Mrs. Curren is a retired white South African classics teacher who has just learned that she has cancer and is dying. The novel is nominally a letter to her daughter, who left South Africa to live in the USA, because she was opposed to apartheid. Mrs. Curren has not seen her for some time. Unlike his other novels, Coetzee makes a head-on attack against apartheid in this book, through the eyes of Mrs. Curren. Early on in the book, she takes in a sort of lodger/factotum, a former sailor called Vercueil who is now homeless and a drunk. He sort of helps her around the house and when she makes excursions. It is his role to mail the letter to the daughter when Mrs. Curren finally dies.

Mrs. Curren’s exposure to apartheid has been limited up till now but she suddenly sees it in all its force. Her”domestic” (the term she uses), Florence, has a son, Bheki, involved in the resistance to apartheid. He and his friend John/Johannes visit and are harassed and injured by the police. Bheki gets away but, later, Florence gets a call and Mrs. Curren drives her out to the township in a scene worthy of Apocalypse Now, where Mrs. Curren and her various escorts pass through roadblocks, rioting and the vicious and wanton burning of shanties (with people still in them) by the police before finally arriving in hell itself, bodies laid out, including the body of Bheki. When she returns home, John turns up and she shelters him, even though she knows he is armed but the police find him and kill him. Despite her complicity, they leave her alone, knowing that she is to die soon.
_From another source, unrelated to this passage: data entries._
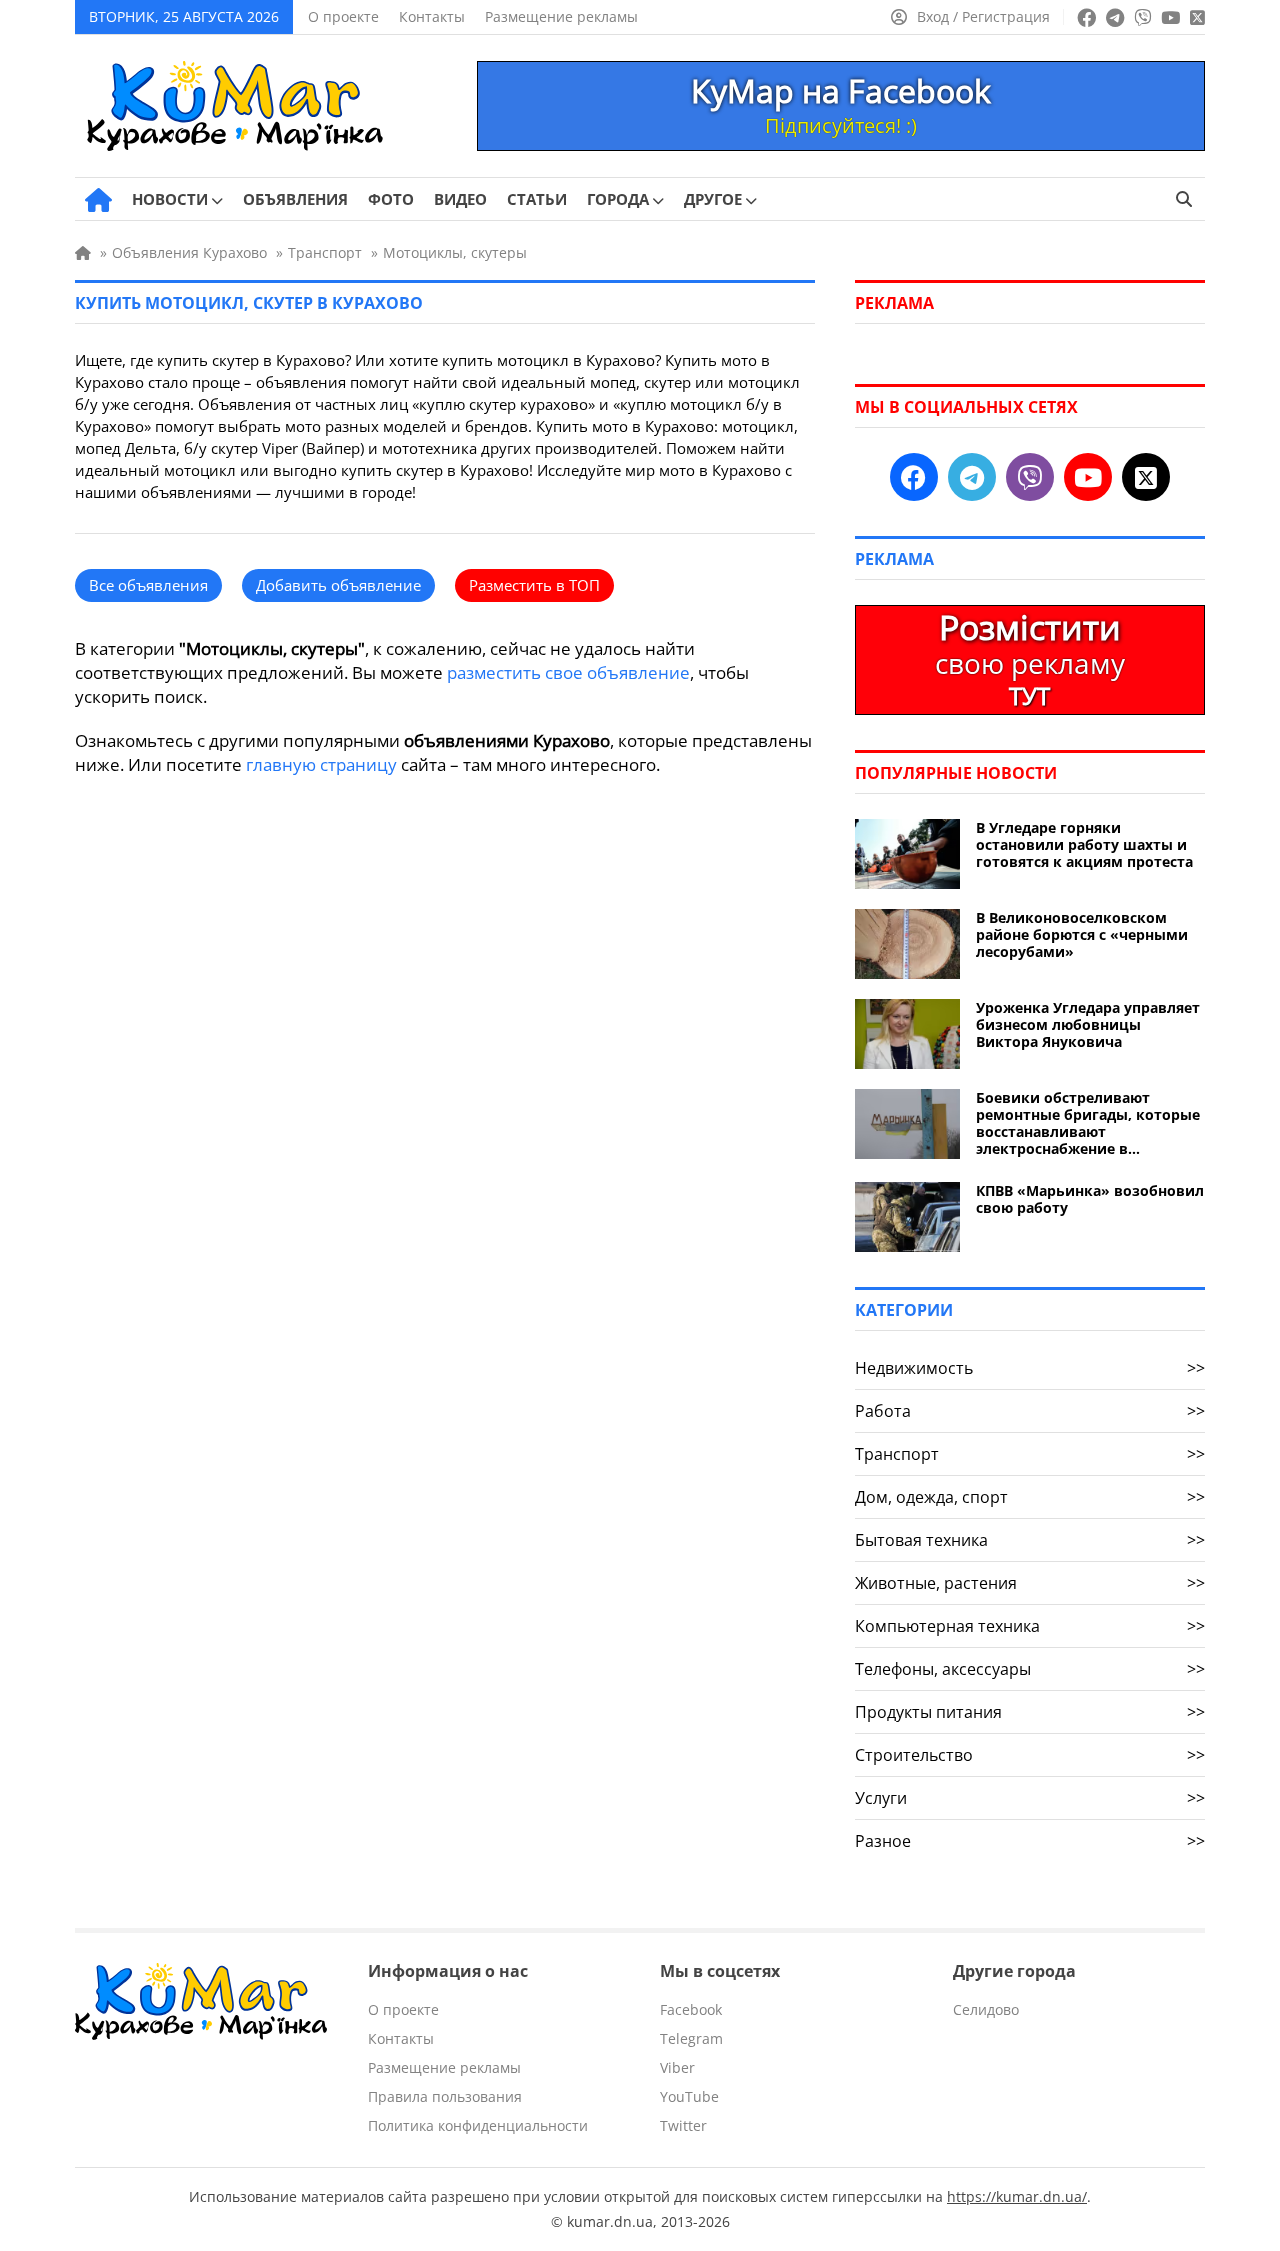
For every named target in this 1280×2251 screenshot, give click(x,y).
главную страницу (321, 764)
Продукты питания (1030, 1712)
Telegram (691, 2038)
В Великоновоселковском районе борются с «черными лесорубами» (1082, 934)
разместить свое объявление (568, 672)
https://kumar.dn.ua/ (1017, 2196)
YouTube (689, 2096)
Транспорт (1030, 1454)
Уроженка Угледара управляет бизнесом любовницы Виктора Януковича (1088, 1024)
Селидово (986, 2009)
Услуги (1030, 1798)
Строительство (1030, 1755)
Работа (1030, 1411)
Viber (677, 2067)
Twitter (683, 2125)
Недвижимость (1030, 1368)
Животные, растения (1030, 1583)
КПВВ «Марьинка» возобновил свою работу (1090, 1199)
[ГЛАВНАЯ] (98, 200)
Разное (1030, 1841)
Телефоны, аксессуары (1030, 1669)
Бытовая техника (1030, 1540)
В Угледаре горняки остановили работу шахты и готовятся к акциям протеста (1084, 844)
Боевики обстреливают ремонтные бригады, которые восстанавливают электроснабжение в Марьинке (1088, 1123)
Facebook (691, 2009)
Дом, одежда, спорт (1030, 1497)
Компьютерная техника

Coetzee pulls few punches in his attack on the brutality of apartheid, how it is destroying not only lives but entire social structures. Family life has gone out of the window as the young African kids are committed at an early age to the struggle. Not only does he condemn apartheid, he shows quite clearly that it cannot hope to win. Indeed, there is no doubt that this is a cancer-as-a-symbol-for-the-decadence-of-society novel as Mrs. Curren herself makes very clear. Age and illness are also part of his theme but it is difficult to separate those from the overarching symbolism of the novel.